TASK MATERIAL Start Marker

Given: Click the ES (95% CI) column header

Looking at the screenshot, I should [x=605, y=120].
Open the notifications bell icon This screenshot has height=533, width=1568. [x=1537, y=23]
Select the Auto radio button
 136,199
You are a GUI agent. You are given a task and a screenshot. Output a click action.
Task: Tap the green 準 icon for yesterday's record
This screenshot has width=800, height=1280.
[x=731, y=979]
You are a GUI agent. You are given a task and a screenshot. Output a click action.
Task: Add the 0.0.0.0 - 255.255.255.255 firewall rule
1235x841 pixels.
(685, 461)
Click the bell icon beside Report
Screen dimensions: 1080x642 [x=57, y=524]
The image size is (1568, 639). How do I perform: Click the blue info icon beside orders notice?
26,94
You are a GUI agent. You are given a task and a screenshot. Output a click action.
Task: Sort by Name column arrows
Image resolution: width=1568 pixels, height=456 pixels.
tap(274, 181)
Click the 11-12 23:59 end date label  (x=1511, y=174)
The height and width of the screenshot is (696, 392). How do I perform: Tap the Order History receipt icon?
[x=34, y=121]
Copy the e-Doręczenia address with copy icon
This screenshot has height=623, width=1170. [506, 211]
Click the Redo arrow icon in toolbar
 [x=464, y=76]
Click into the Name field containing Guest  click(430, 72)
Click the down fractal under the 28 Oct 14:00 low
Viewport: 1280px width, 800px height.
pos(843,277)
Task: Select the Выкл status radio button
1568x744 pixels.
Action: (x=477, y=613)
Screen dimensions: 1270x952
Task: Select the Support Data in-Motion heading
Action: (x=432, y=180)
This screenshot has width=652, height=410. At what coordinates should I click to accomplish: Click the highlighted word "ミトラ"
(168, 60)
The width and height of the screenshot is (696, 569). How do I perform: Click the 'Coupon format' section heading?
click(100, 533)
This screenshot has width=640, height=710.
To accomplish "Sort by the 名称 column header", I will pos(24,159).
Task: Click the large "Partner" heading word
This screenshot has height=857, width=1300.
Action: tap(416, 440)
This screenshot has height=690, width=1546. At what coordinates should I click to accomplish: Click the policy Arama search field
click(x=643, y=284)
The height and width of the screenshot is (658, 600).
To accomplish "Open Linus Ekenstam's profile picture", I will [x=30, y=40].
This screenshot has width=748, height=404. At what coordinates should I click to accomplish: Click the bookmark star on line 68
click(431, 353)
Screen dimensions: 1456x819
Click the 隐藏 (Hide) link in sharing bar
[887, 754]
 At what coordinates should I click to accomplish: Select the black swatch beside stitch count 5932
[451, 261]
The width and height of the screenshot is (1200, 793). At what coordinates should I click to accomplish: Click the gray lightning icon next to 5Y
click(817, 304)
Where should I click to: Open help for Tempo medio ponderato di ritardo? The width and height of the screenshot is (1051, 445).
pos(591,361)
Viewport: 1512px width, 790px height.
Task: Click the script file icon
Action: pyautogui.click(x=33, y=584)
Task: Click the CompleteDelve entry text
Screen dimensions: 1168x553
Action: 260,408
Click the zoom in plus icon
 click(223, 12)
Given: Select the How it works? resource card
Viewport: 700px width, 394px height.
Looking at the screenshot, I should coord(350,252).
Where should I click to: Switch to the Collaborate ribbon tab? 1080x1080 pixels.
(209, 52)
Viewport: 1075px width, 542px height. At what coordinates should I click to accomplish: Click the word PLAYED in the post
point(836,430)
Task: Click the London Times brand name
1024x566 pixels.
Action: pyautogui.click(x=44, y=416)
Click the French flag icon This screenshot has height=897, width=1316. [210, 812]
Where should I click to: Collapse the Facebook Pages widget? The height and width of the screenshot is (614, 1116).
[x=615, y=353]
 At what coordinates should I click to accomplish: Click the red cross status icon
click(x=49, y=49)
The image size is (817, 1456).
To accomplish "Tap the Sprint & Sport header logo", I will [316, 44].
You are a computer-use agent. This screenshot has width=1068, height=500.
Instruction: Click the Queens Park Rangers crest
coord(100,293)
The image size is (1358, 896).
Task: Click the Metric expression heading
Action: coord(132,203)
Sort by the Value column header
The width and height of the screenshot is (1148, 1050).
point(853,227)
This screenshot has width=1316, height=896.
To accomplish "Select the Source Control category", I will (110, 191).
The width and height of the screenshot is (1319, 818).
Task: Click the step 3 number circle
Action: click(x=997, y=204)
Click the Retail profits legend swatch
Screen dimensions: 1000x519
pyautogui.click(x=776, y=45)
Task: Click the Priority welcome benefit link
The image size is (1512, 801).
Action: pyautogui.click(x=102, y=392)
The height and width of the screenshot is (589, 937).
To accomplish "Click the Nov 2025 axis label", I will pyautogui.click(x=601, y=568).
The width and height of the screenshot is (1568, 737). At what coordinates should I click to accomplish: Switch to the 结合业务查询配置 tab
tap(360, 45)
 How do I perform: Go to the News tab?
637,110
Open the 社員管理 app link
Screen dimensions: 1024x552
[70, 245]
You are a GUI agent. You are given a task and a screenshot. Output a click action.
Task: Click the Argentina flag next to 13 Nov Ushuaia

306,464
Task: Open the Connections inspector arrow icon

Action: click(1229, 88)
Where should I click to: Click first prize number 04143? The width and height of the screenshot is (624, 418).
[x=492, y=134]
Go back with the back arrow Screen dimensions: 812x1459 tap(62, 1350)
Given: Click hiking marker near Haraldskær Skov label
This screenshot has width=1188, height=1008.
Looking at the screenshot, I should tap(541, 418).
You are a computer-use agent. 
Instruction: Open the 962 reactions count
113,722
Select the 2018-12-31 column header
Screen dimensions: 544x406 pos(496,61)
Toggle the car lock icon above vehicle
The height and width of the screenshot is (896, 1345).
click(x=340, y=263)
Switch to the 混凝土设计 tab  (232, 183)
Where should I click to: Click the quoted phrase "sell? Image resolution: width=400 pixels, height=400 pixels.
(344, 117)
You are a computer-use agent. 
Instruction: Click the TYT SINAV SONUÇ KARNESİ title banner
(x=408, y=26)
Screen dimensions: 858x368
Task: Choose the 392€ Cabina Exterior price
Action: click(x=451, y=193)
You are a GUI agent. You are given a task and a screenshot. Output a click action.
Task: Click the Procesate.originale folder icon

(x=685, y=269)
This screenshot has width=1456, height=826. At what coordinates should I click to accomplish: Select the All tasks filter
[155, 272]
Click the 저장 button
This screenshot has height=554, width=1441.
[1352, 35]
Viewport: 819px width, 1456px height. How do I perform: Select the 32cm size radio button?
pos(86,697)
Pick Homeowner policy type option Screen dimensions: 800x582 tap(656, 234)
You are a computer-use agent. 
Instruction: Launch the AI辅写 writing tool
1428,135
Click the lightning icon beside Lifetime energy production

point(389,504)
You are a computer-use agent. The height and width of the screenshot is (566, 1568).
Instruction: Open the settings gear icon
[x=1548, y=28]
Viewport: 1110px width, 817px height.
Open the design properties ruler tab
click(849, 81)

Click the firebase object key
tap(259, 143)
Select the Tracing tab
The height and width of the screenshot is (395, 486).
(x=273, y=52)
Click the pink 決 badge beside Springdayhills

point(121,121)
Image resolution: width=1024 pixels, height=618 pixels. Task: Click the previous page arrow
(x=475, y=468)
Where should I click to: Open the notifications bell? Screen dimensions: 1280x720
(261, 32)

TASK MATERIAL End Marker

GOAL OF THE EXERCISE: Provide an exact transcript of the lines from the one that holds "Where should I click to: Open the" through the final line of the data above.

WRITTEN ANSWER:
Where should I click to: Open the notifications bell? Screen dimensions: 1280x720
(261, 32)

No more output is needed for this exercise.